The fixed-length criterion is used in the study to stop the algorithm and other stopping criteria, if suitable, can be easily implemented in the algorithm. It should be emphasized that in Step 7, the discrimination power of an item is determined by whether the item can yield distinct $\mathrm{\eta }$s for ${\hat{\mathit{\alpha }}}_i$ and ${\tilde{\mathit{\alpha }}}_i$. Recall that the goal of the NPS method is to find an item that can result in distinct observed responses in the $(t+1)$th cycle for the two attribute profiles ${\hat{\mathit{\alpha }}}_i^{(t)}$ and ${\tilde{\mathit{\alpha }}}_i^{(t)}$ estimated in the $t$th cycle. Whereas the observed responses $y^{(t+1)}$s from ${\hat{\mathit{\alpha }}}_i^{(t)}$ and ${\tilde{\mathit{\alpha }}}_i^{(t)}$ are not yet obtainable at cycle $t$, ${\mathrm{\eta }}^{(t+1)}$s can already be computed using ${\hat{\mathit{\alpha }}}_i$ and ${\tilde{\mathit{\alpha }}}_i$ and the q-vectors of items in the item bank. Furthermore, it is known that examinees with ${\hat{\mathit{\alpha }}}_i^{(t)}$ and ${\tilde{\mathit{\alpha }}}_i^{(t)}$ are more likely to have distinct observed responses to an item at cycle $t+1$ if their ideal responses to the item are also distinct. Hence, it is justified to use ${\mathrm{\eta }}^{(t+1)}$s, rather than the unobtainable $y^{(t+1)}$s, to assess the discrimination power of the items.

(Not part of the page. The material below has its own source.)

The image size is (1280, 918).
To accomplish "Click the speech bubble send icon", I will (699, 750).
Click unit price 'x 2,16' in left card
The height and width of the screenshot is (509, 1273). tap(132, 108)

Several remarkable advantages of the NPS method are worth noting. First, because no model fitting is needed for the NPC method, the NPS method does not require any calibration and thus, is ready to be used regardless of the availability of calibration samples. Second, it has been shown that the NPC method can be used when data conform to various CDMs under the assumptions described earlier in the “Technical Background” section (Chiu & Douglas, 2013; S. Wang & Douglas, 2015). Hence, the NPS method appears to be suitable for an item bank involving multiple CDMs. Third, because the NPS method only requires the q-vector, rather than the characteristics of a specific item, for item selection, items of the same q-vector have identical discrimination power and the best item is selected randomly from the candidate items. Hence, this built-in mechanism for controlling item exposure falls into the category of randomization method (Georgiadou et al., 2007) and nicely balances between estimation accuracy and test security. Fourth, the NPS method is computationally straightforward and requires only a fraction of CPU time, a feature that makes the NPS an accommodating method for an environment without powerful high-end computers.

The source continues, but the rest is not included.